** Record extracts follows **
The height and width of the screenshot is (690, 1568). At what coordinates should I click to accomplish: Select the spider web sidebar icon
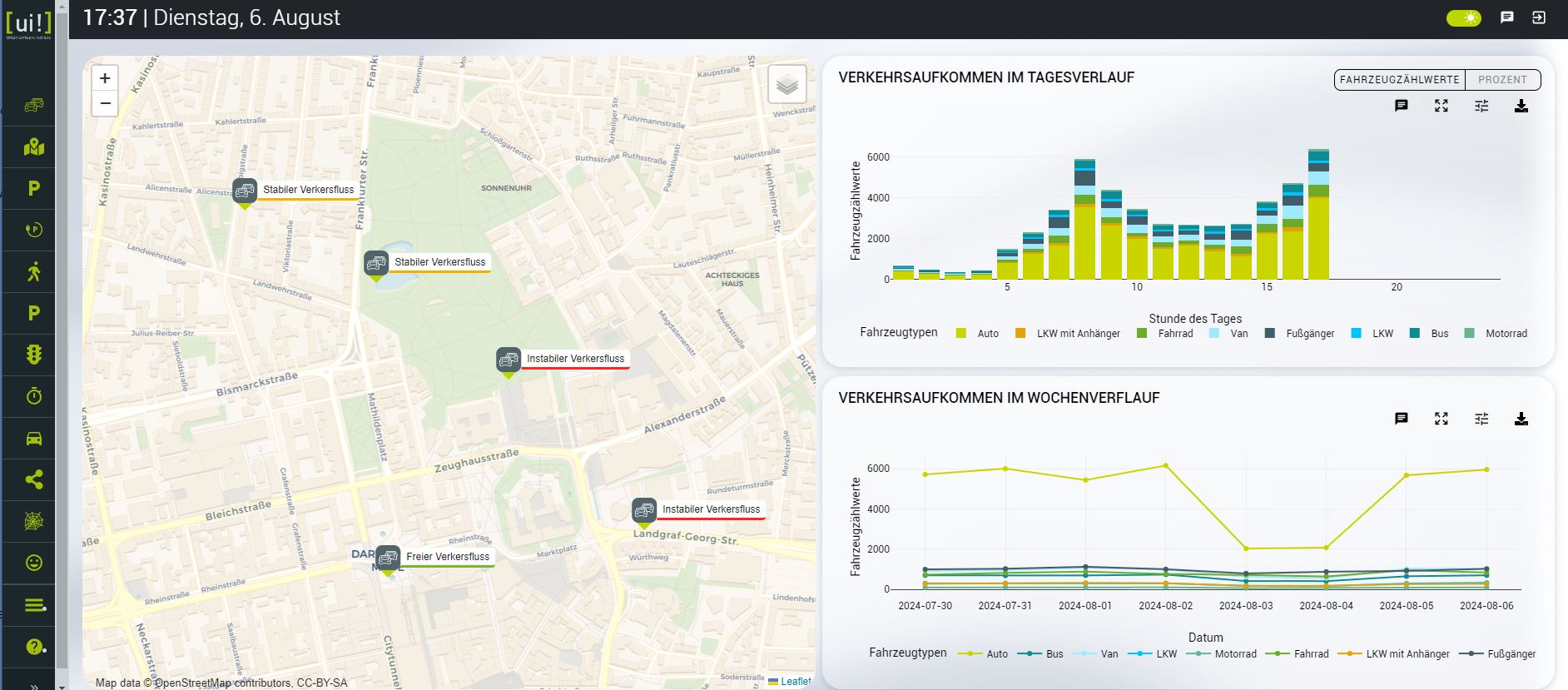coord(33,522)
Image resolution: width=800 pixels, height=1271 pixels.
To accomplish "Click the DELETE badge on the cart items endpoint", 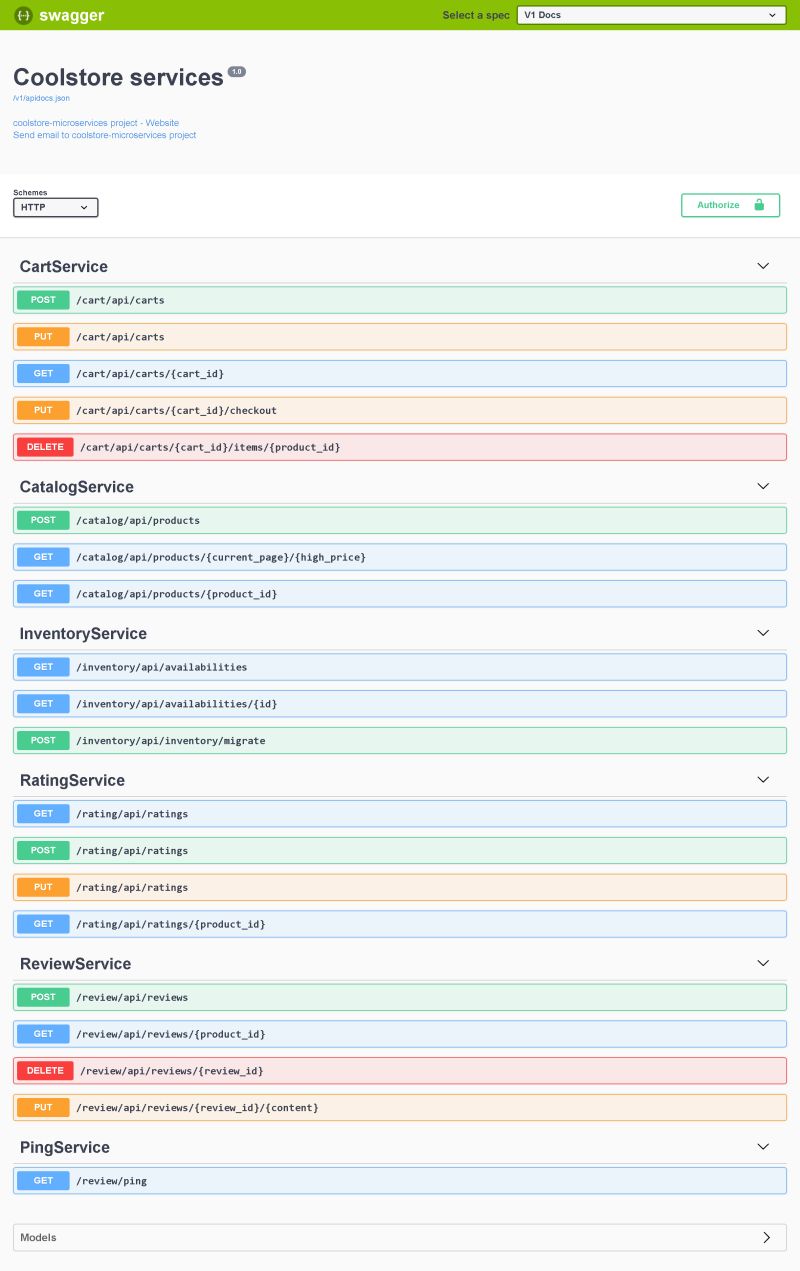I will (45, 446).
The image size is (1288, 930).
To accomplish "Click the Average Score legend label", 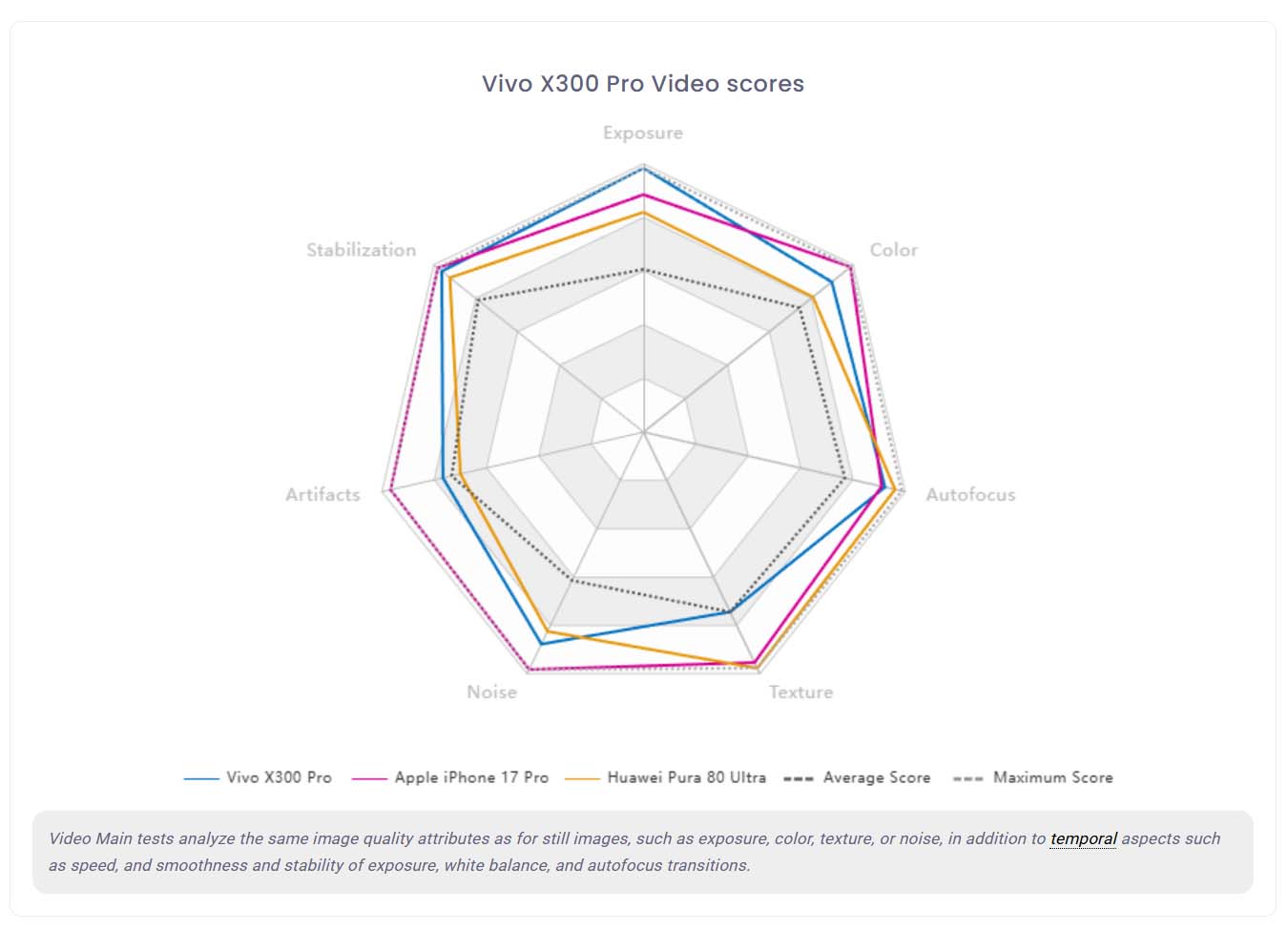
** End of Record extracts **
▶ **What is required**: Write out exactly the lines beginning with the line that holds "The image size is (1288, 930)." and ending with the final line of the data, both ends included, without the pictures.

▶ **Solution below**:
The image size is (1288, 930).
To accomplish "Click the Average Score legend label", 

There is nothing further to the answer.